We now walked across fields following the Beacons Way and climbed up through woodland and another field to reach the steep slope of the flank of a long ridge. As we climbed there was a good view south east to the Sugar Loaf (Y Fal in Welsh), a landmark for miles around at 550m.

At the top the Beacons Way joins the Offa's Dyke Path. But before heading along it, we admired the view of England.

We turned right and walked along the ridge with the Sugar Loaf in the distance.

Before long we came on a group of seemingly wild ponies.

We were now on Hatterall Hill at 531m and the silver ribbon of the Severn could be seen in the distance.

At this point time was running out and the clouds were darkening, so we decided to retrace our steps.
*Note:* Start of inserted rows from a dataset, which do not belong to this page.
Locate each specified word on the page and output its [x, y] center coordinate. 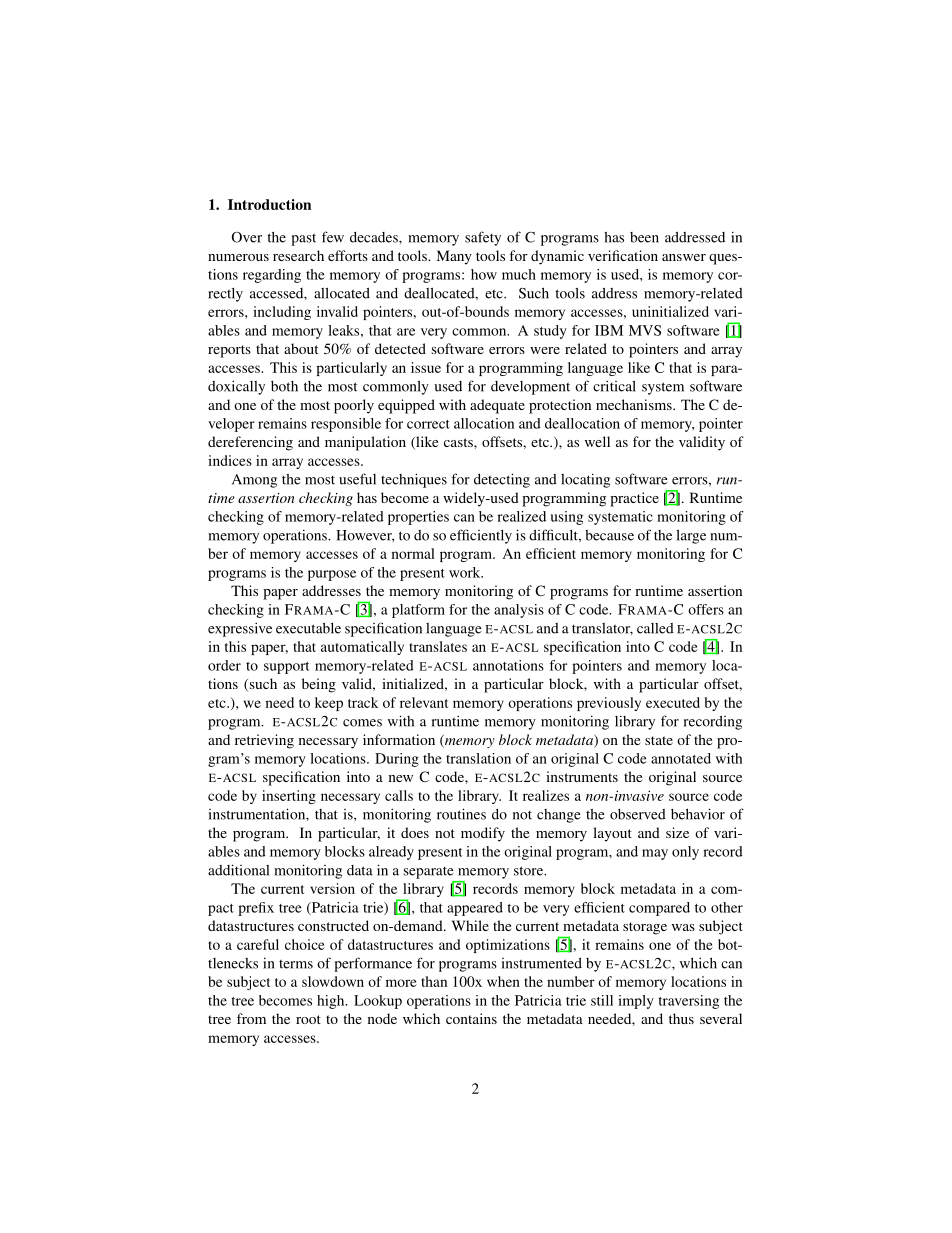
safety [483, 238]
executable [308, 628]
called [655, 628]
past [303, 239]
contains [471, 1018]
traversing [688, 1002]
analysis [519, 611]
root [308, 1019]
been [644, 237]
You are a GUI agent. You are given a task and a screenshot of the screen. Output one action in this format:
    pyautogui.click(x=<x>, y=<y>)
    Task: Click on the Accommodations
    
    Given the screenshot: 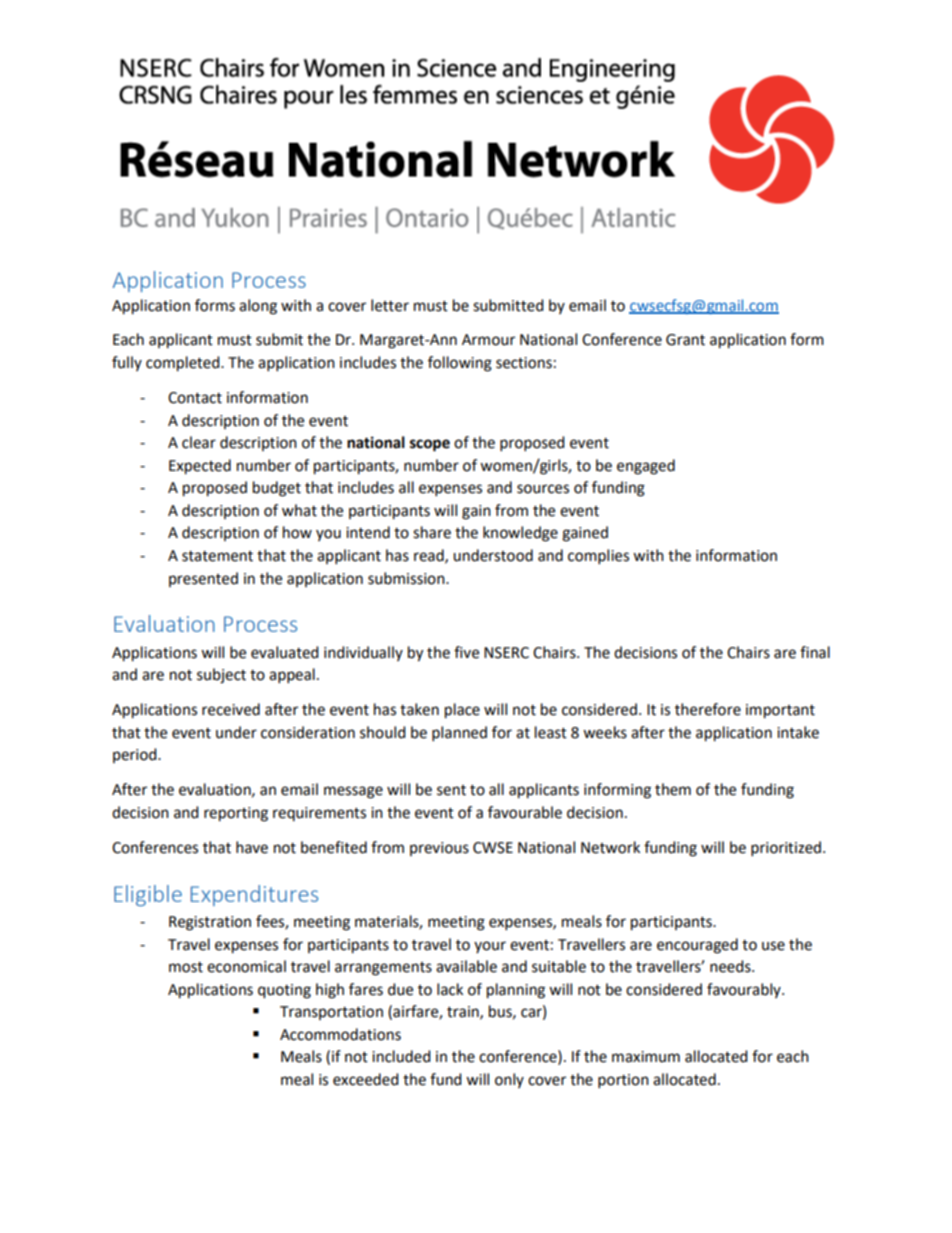 What is the action you would take?
    pyautogui.click(x=340, y=1034)
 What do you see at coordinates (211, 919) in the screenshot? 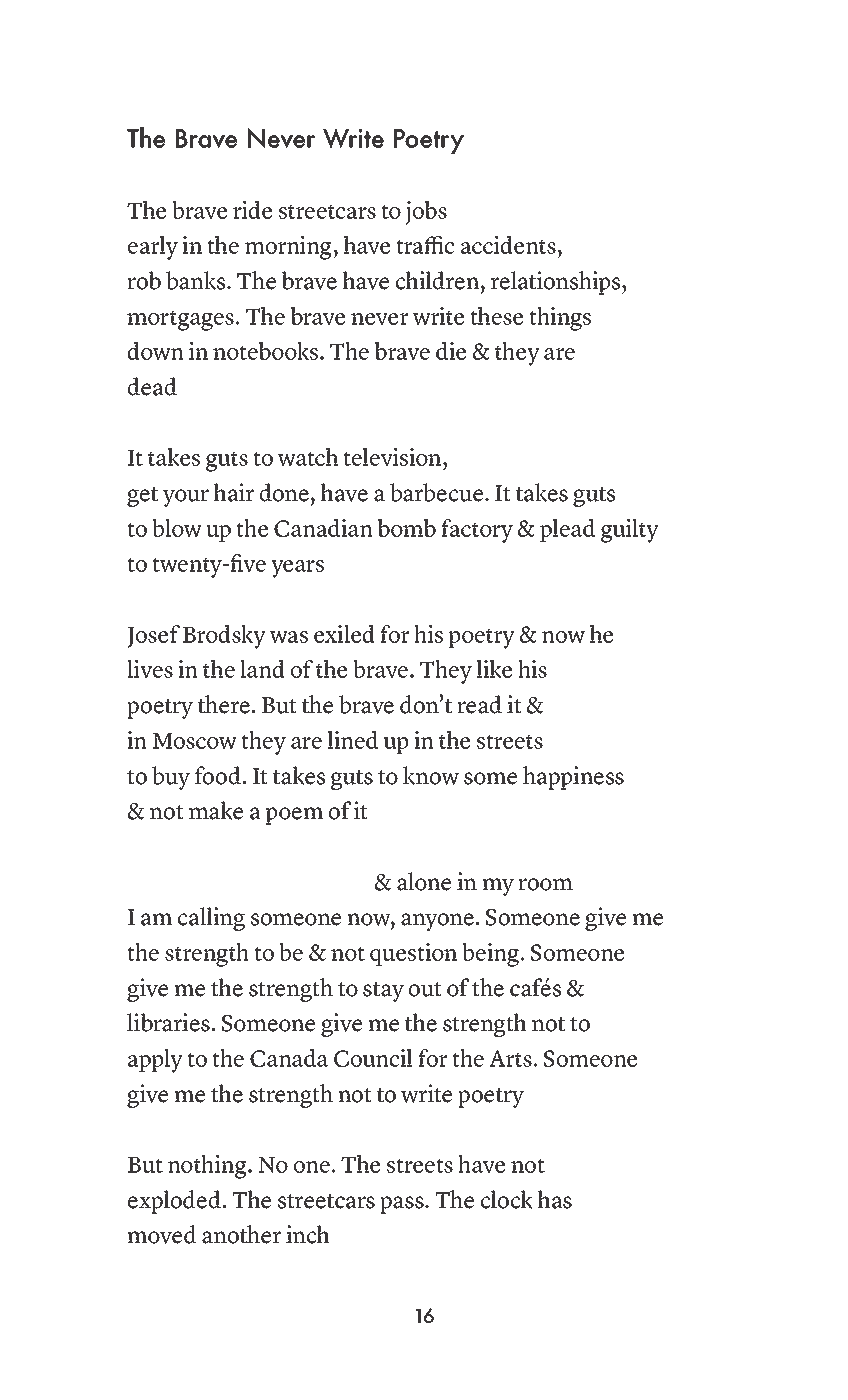
I see `calling` at bounding box center [211, 919].
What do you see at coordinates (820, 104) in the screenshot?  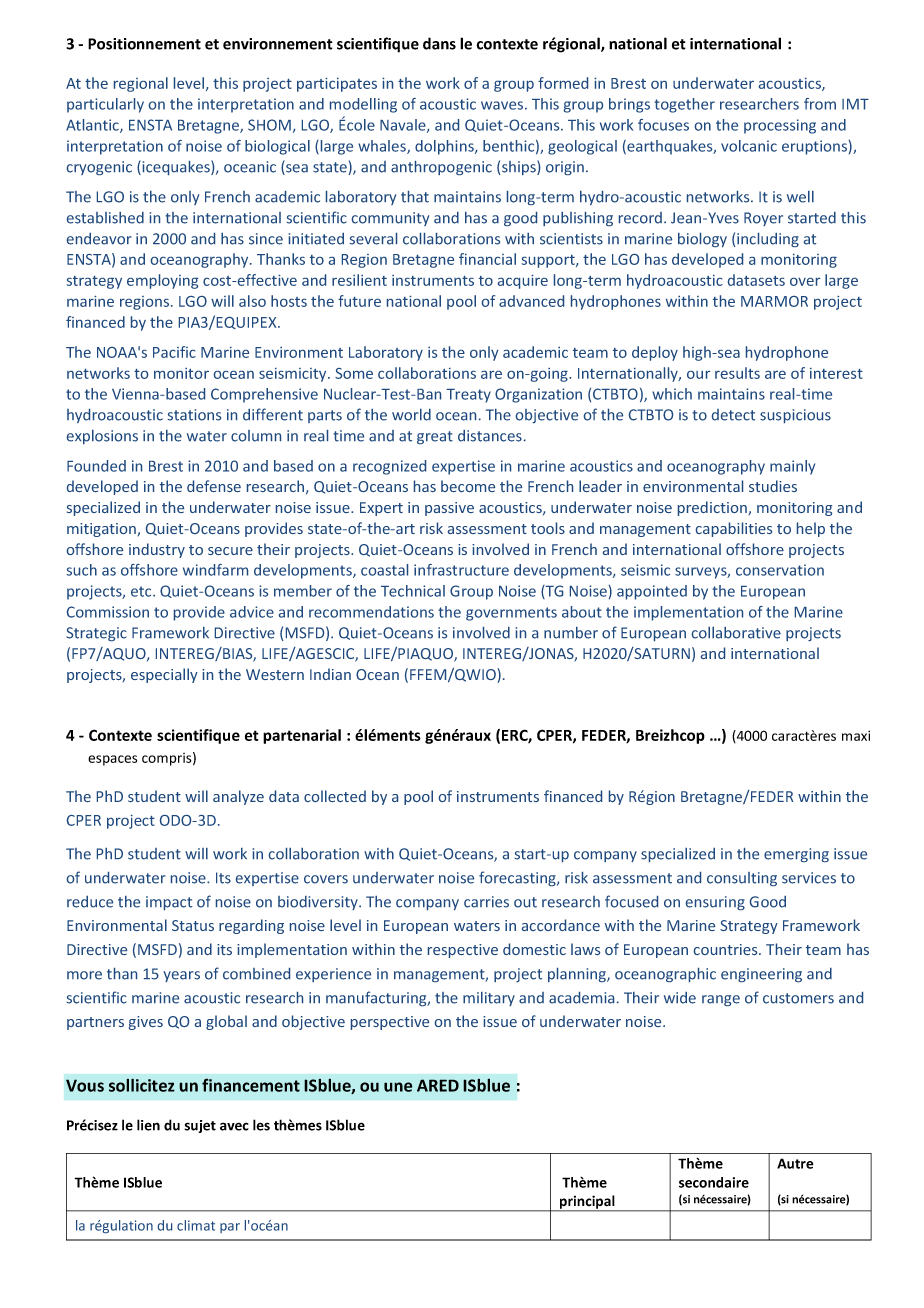 I see `from` at bounding box center [820, 104].
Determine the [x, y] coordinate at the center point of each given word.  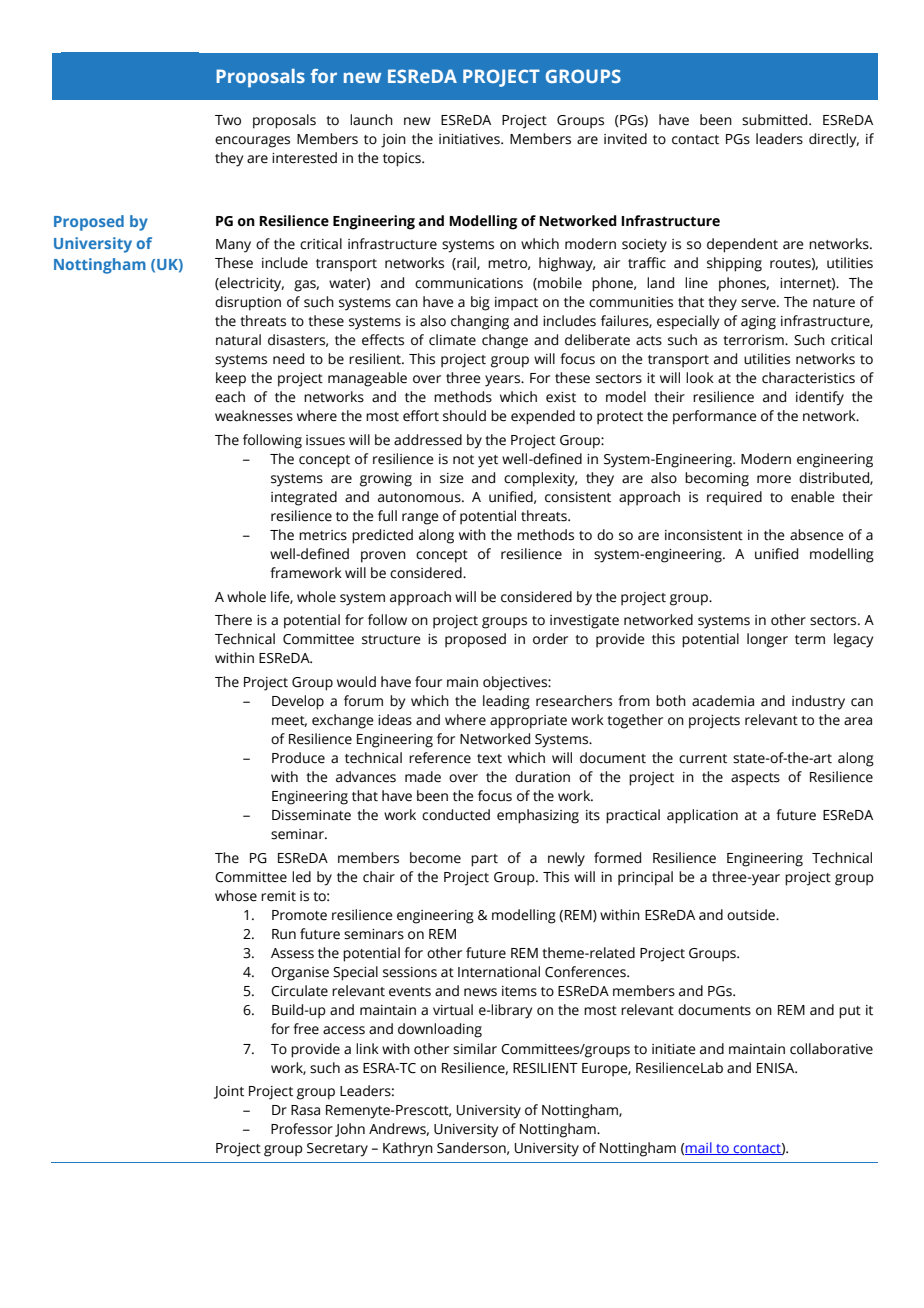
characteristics [808, 378]
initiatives [470, 139]
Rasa [305, 1110]
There [233, 620]
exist [561, 397]
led [301, 877]
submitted [776, 120]
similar [475, 1049]
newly [566, 859]
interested [304, 158]
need [288, 359]
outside [752, 915]
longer [767, 640]
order [550, 639]
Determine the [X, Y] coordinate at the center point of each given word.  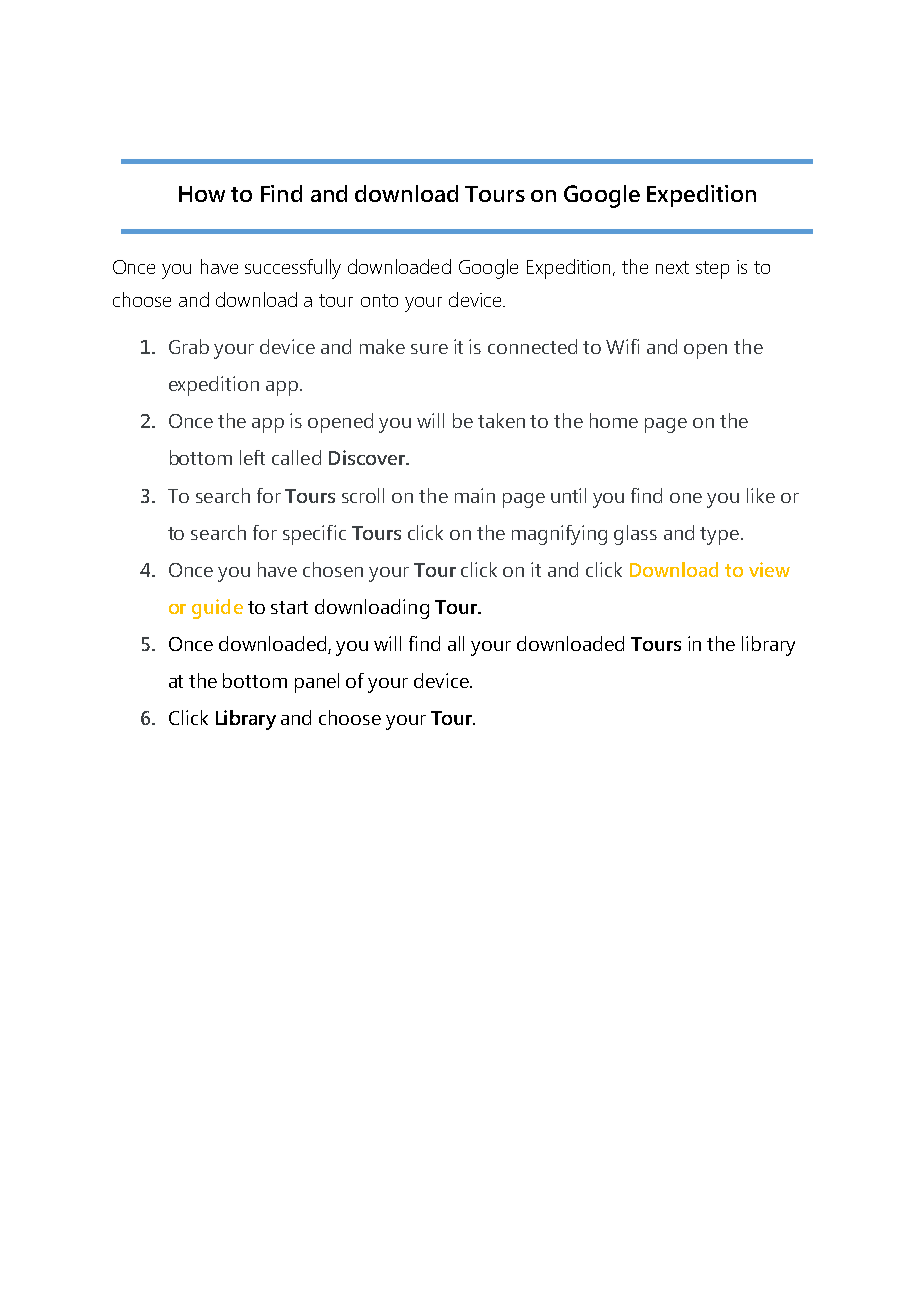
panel [317, 683]
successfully [293, 269]
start [289, 607]
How [202, 194]
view [769, 569]
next [672, 267]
After a short way the whole of the curving ridge lay before us stretching away to the north west.

While on the ridge we heard and saw several Sky Larks, a considerable number of Meadow Pipits and a couple of very large black birds, which we identified with reasonable confidence as Ravens.

On the slope back down there was time for a few more efforts to capture the setting of Llanthony Priory and to see a brown hawk, smaller than a Buzzard - perhaps a Hen Harrier.

Map: Explorer OL 13 (Brecon Beacons).

Distance: about 6 miles.

Conditions: sunny and warm, but windy and quite fresh on the ridge.

Rating: four and half stars.

Flower of the day

It was lovely to see this Celandine in the woods.